Masa Krytyczna odbywa się cyklicznie w każdy ostatni piątek miesiąca. W październiku wypada w przeddzień Wszystkich Świętych.
Przejazd rowerzystów rozpocznie się w piątek o godzinie 18 na placu Zamkowym. Termin ten pokrywa się jednak ze świątecznym szczytem wyjazdów warszawiaków. Czy to oznacza, że Masa Krytyczna jeszcze bardziej utrudni życie kierowcom?
"Trasa jest krótsza"
Rowerzyści odpierają ten zarzut. – Trasa została specjalnie zaprojektowana tak, by ominąć wylotówki i okolice cmentarzy. Jest krótsza niż zazwyczaj – zapewnia Rafał Muszczynko z Warszawskiej Masy Krytycznej.
Trasa prowadzi ulicami: Krakowskie Przedmieście, Nowy Świat, Świętokrzyska, rondo ONZ, Prosta, Żelazna, Al. Jerozolimskie, most i al. Poniatowskiego, Zieleniecka, Targowa, al. Solidarności, most Śląsko-Dąbrowski, al. Solidarności, pl. Bankowy, Marszałkowska, Al. Jerozolimskie, Nowy Świat, Krakowskie Przedmieście, Plac Zamkowy.
Organizatorzy przejazdu zastrzegają, że masa co roku odbywa się w okolicy Wszystkich Świętych. – Dlatego wiemy, jak minimalizować utrudnienia związane z naszym przejazdem – dodaje Muszczynko.
– Przy tych warunkach spodziewamy się 400-500 osób, przejazd takiej grupy przez skrzyżowanie zajmuję zaledwie 4-5 minut. Dzięki temu w zabezpieczenie masy zaangażowanych jest mniej policjantów – tłumaczy przedstawiciel Warszawskiej Masy Krytycznej.
Kandydat chce odwołania przejazdu
O odwołanie Masy Krytycznej w październiku zaapelował w czwartek Przemysław Wipler, kandydat na prezydenta Warszawy. "Apeluję o empatię rowerzystów wobec reszty warszawiaków. Organizacja Masy Krytycznej w dniu, kiedy mieszkańcy stolicy i bez tego będą stali w gigantycznych korkach, wcale nie przyczyni się do poprawy nastawienia warszawiaków do rowerzystów i ich sprawy. Planowana „Masa krytyczna” będzie gehenną nie tylko kierowców, ale dla całych rodzin, szczególnie tych podróżujących z małymi dziećmi" – napisał w swoim apelu kandydat Kongresu Nowej Prawicy.
Co na to rowerzyści?

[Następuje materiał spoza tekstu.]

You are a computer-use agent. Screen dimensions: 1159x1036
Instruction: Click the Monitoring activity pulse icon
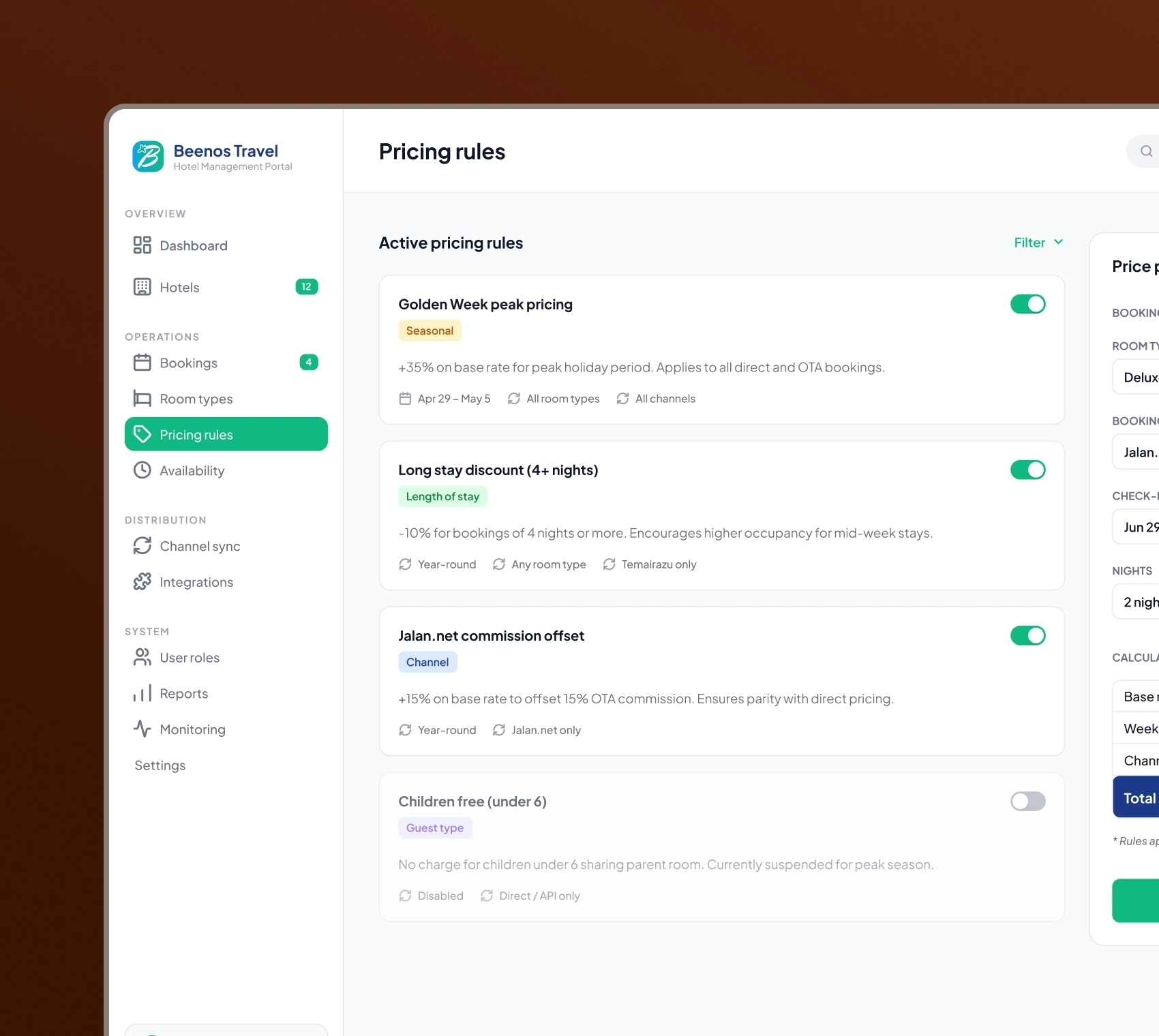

Jak przekonuje przedstawiciel Masy Krytycznej, trudno byłoby ją odwołać dzień przed imprezą, także ze względów proceduralnych. – Złożyliśmy wszystkie niezbędne pisma, więc masa na pewno się odbędzie. Poza tym w ogóle nie myśleliśmy o tym, żeby ją odwołać - kwituje Rafał Muszczynko.
Masa Krytyczna w tym miesiącu jedzie pod hasłem "Bubli od metra". "przejedziemy między innymi ulicą Targową, gdzie przy okazji budowy metra zmarnowano szansę na ucywilizowanie ulicy i powstanie infrastruktury rowerowej" - przekonują organizatorzy.